Pero no sólo se trata de ofrecer propuestas económicas en la línea de mitigar emisiones y paliar el calentamiento del planeta y sus consecuencias, sino también de ofrecer ejemplos desde una posición donde la gente se pueda sentir referenciada y empujada a seguir esos patrones de conducta que guardan coherencia entre el discurso y la acción. Se trata de que desde la política se exija a las clases dirigentes y se exija a sí misma el mismo sacrificio que hacemos la ciudadanía. Si es lo que hay que hacer porque es lo que demanda el momento tiene que ser para todos sin excepción, poniendo coto a la sensación de privilegio: vuelos privados -como los que hacen los futbolistas en sus días libres-, u otros ejemplos como el derroche que muchas veces vemos, basado en la acumulación y en un uso fugaz de objetos prescindibles o desplazamientos innecesarios que podrían resolverse por videoconferencia. También vale en el ámbito político, donde por cierto, de vez en cuando vemos fotos de tantos coches oficiales como políticos haya en el encuentro de turno, cuando a nosotros se nos pide compartir o usar el transporte público, y especialmente sangrantes son las imágenes de los jets privados en las cumbres por el clima.
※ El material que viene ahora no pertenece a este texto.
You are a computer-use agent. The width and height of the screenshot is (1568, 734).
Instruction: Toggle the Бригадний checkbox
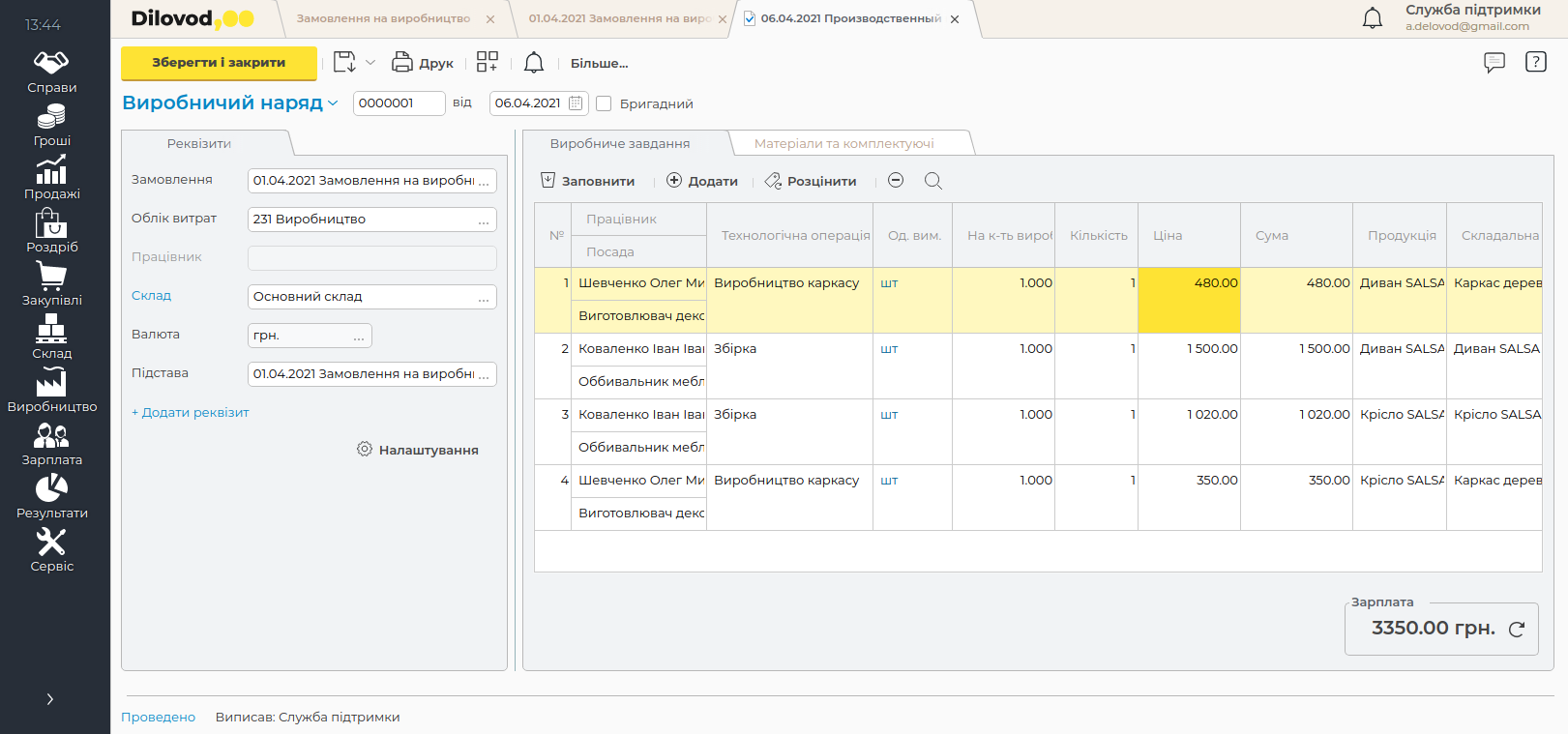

Hay que terminar con esa idea de que el sacrificio sólo es para la ciudadanía y terminar también con esa idea de que los que tienen poder, ya sea económico, social o político, tienen patente de corso o sencillamente son ajenos a la realidad de la gente y del planeta.
Del lado de la ciudadanía la solución no pasa por imitar esos comportamientos impropios, sino por exigir a todo el mundo que cumpla a rajatabla lo que se nos exige. Y que desde la política se ofrezcan ayudas a todas las personas para que no se queden atrás en la transición ecológica dando facilidades, es decir, potenciando las alternativas, para que el cambio hacia otro modelo de hábitos sea lo menos traumático posible, siendo inflexibles con todo aquel que no cumpla para que no aparezca el agravio comparativo.
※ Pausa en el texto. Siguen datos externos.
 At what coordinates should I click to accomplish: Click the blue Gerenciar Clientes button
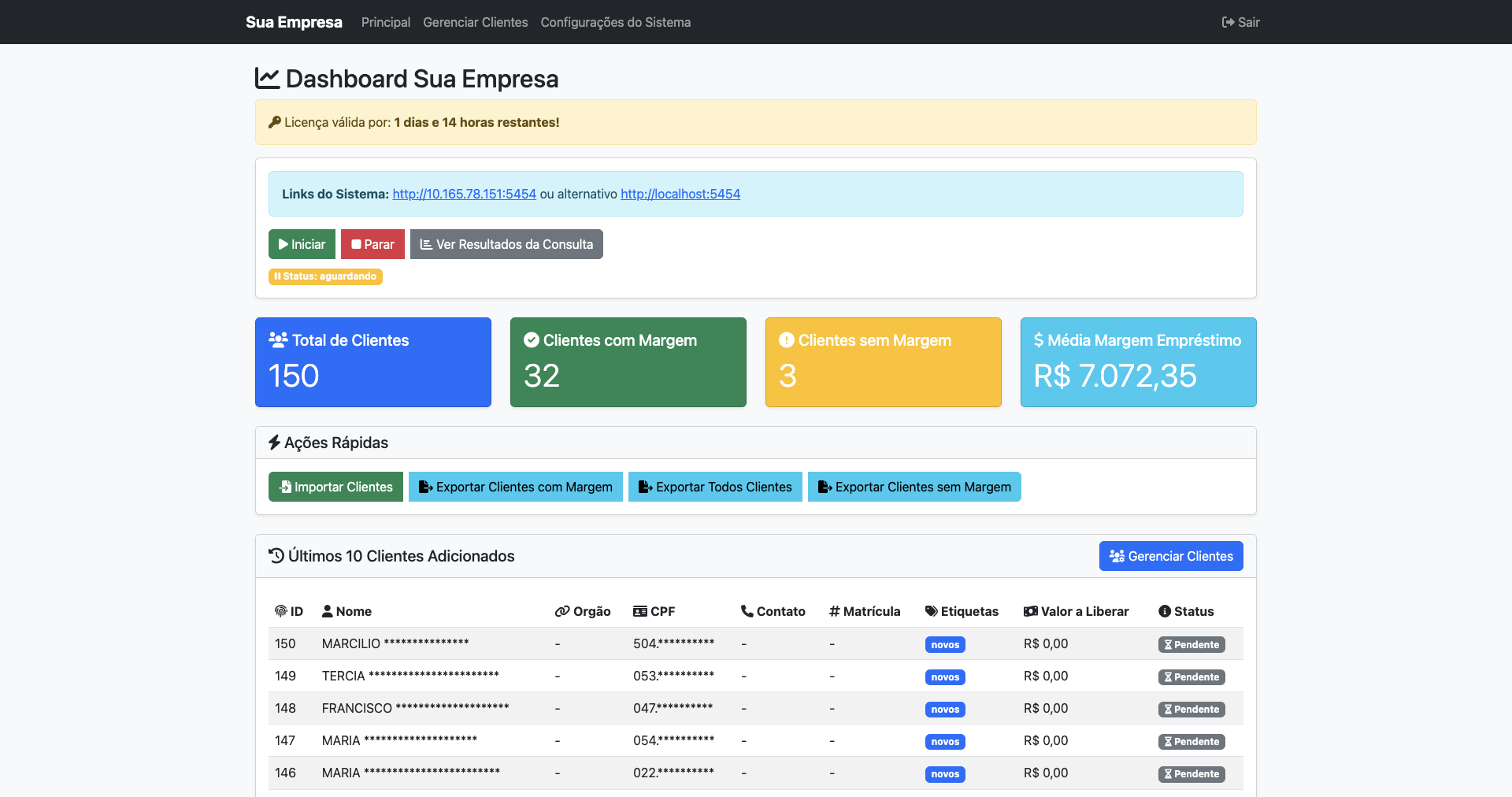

La respuesta a la emergencia climática no debería ser motivo de disputa política, sino el punto de partida sobre el que los partidos de distinto signo puedan hacer sus propuestas. Es decir, un nuevo marco general para unos nuevos tiempos donde, por ejemplo, no tengamos tanta necesidad de importar elementos manufacturados, y tampoco tanta necesidad de recibir turistas para salvar el día. No se trata de defender posiciones más o menos ecologistas, y por tanto de identificación con cierta ideología, sino de responsabilidad con el momento histórico que vivimos, evitando que esos cambios se perciban simplemente como una forma de perjudicar o engañar a una parte de la población o de hacer negocio con ella.
Adaptarse, no sólo a la cuestión del clima y unos nuevos hábitos necesarios, sino también a la manera de hacer negocios o propuestas políticas desde todo el arco ideológico, se hace imperativo si queremos evitar una reacción que nos lleve en un plazo no muy largo a gobiernos autoritarios, anticlimáticos y antisociales sobre la base del descrédito de la política y el mundo económico explotando el sentimiento del agravio comparativo.